● **Задание**: Что, согласно отрывку, поставлено у Мдивани вместо даты вступления в партию в списке делегатов двенадцатого съезда?

● **Отрывок**:
Происхождение партократии - Абдурахман Авторханов
Шрифт:
Интервал:
Закладка:
Речь Орджоникидзе записана на пяти страницах без того, чтобы его прервал председатель, как это было с Мдивани. Даже после продления времени речи Мдивани отведено только 2 1/2 страницы, речи Махарадзе – 3 страницы. Еще одна деталь, показывающая, до чего терпеливый Сталин доходил в своей мелочной мстительности: Мдивани и Махарадзе были членами большевистской партии беспрерывно со дня ее создания – с 1903 года. Так записано во всех справочниках до данного съезда. Но в списке делегатов двенадцатого съезда, где приводятся даты вступления в партию, у Мдивани вместо даты поставлена черточка, как будто он вообще не вступал в партию, а у Махарадзе указано: «в трех анкетах разные даты. Запрошен ЦК Грузии» (там же, стр. 693, 701).

● **Записанные данные**:
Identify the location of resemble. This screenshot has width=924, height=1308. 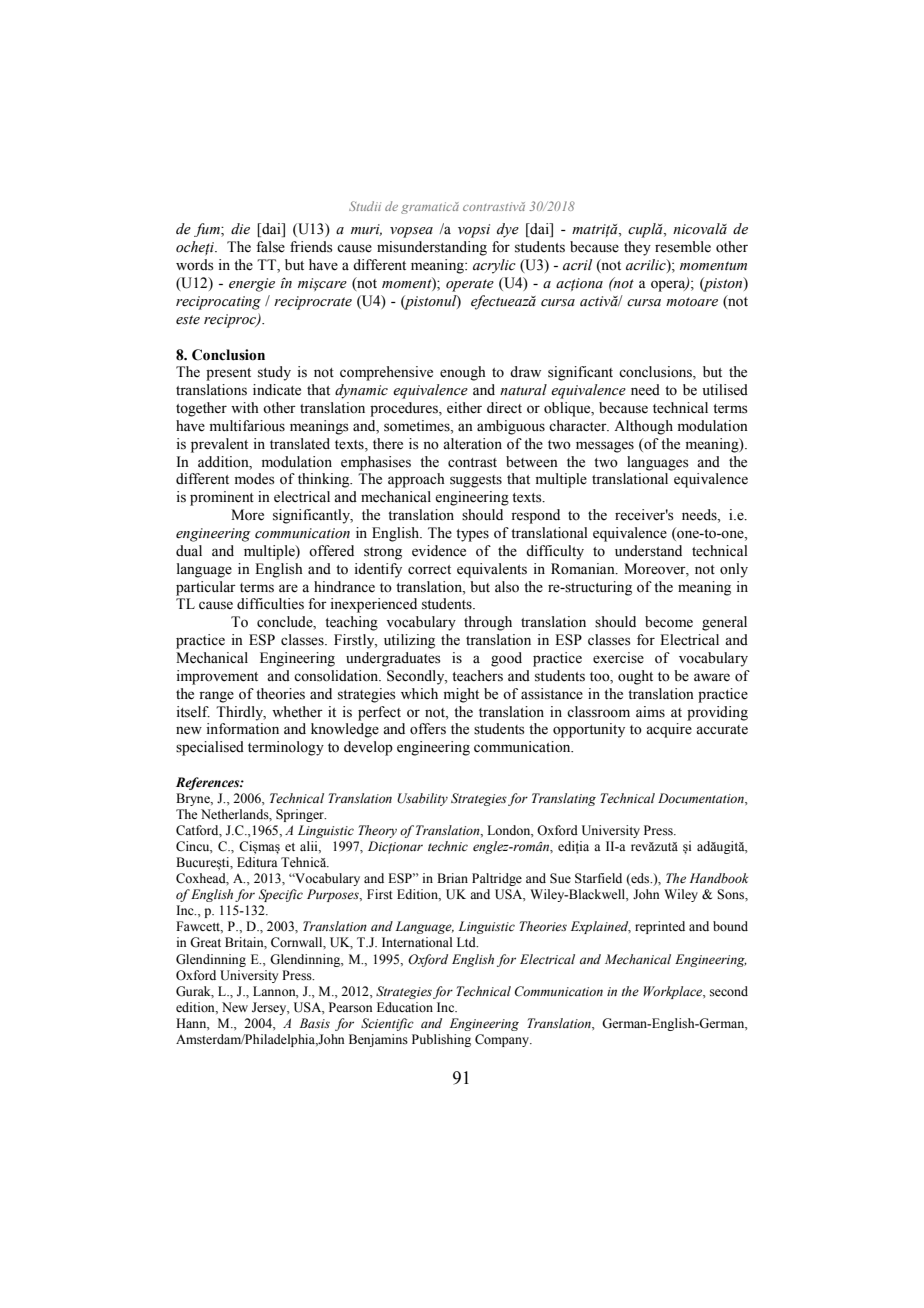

● **Полный ответ**: Вместо даты у Мдивани поставлена черточка.